The data set Checkouts-SPL-Data from 2017 to 2023 with at least 10 times checkouts is from the Seattle Public Library. I choose this data set because I want to explore people reading preference, such as what books are selected most or published in which year, among popular books that are filtered by the at least of 10 times of checkouts. And then, I want to manipulate the data to analyze their habits of reading, such as how long spent on one book, what do they use to read. Since reading is good habit to have in life, if more people can enjoy reading, it will be a good way to spread different culture, ideas, and knowledge through books. In order to make the communication of words more effective, understanding people’s preferences and habits of reading provides a foundation for technological company and publishing house to better target consumers.
There are six question I want to explore in this project.
What is the name of the book that was read the most times in a month?
The most popular book in a month is named So You Want to Talk about Race (Unabridged).
Which book was read the most times in a month?
It has been checked out by 4903 times within that month.
In what year do people most like to read books published?
People like to read books that were published in 2017.
How long is the average borrowing/reading period for people?
This question cannot be answer by given data set since we do not have data recording how long did each book being hold and how fast did it change hand.
What is the difference between the number of people who like to read paper books and e-books?
From 2017 to 2023, 104706 more people prefer reading paper book than ebook.

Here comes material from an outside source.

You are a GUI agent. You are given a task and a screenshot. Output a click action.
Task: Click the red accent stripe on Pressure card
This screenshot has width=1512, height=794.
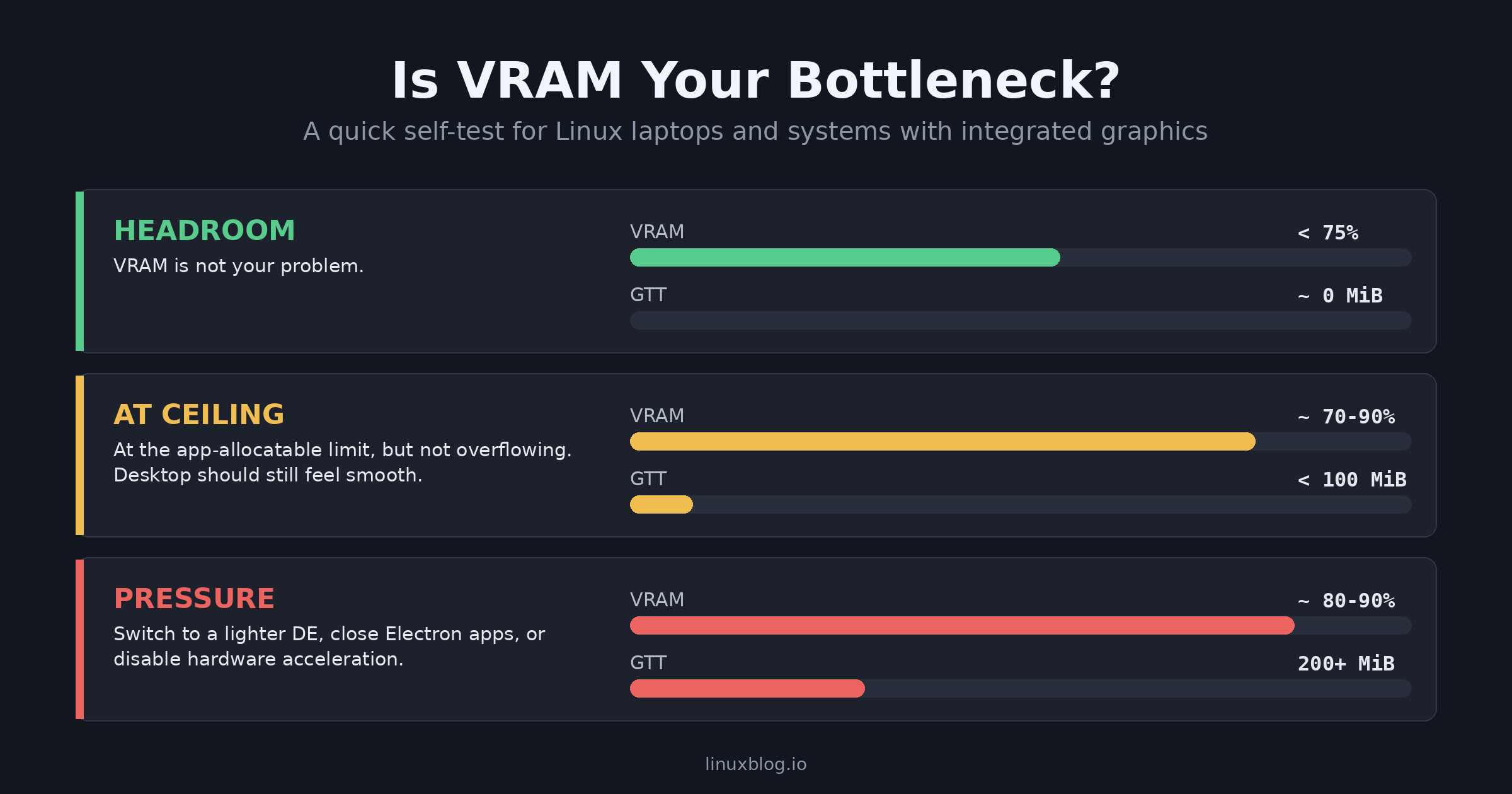[79, 639]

Which checkout type is the most popular among these years?
The most popular check out type is Horizon.
By exploring the questions above, we can have a basic understanding about people’s reading preference and thus save time once using the data set. Since we know there is no information about how long does one holding the book, we wouldn’t plot the data for this question. Besides, We realize that the most popular vendor is Horizon, we may expect using a pie chart to visulaize the proportion of each vendor, and checking whether Horizon takes the largest part. People also like the book published in 2017, we can do some reseach and see why does the books published in the year is very popular, and gain more insight about that. And also, other values explored above can be use to better utilize the data and create better visulizations.
The data is collected by Seattle Public Library. It includes a monthly count of checkouts by title for physical and electronic items. The dataset starting info is from in April 2005, but we use part of the data set which includes the data from 2017 to 2023. Within the data set, we have variables of “UsageClass”, denoting if item is physical or digital; “CheckoutType”, indicating the vendor tool; “CheckoutYear”, year that books were checked out; “Title”, the full name of the book, etc.
Checkout data is from different current and historical sources. For example, digital items, the media vendors: Overdrive, hoopla, Freegal, and RBDigital provide usage data. The data was collected for the purpose of increasing the quality of life for our residents by providing more transparency, accountability and comparability information, which will also give foundation for economic development,research utilization, and internal management.
We should consider whether the data include personal information that entails privacy. For example, Readers’ real borrowing names and preferences should not be disclosed to the public. That’s exactly what the SPL is doing, hiding the names of its readers to protect private privacy at the same time provide data to the public.
However, this data set does not include the data about how long did people holding the book. It is hard to understand the time interval that the same book change hand.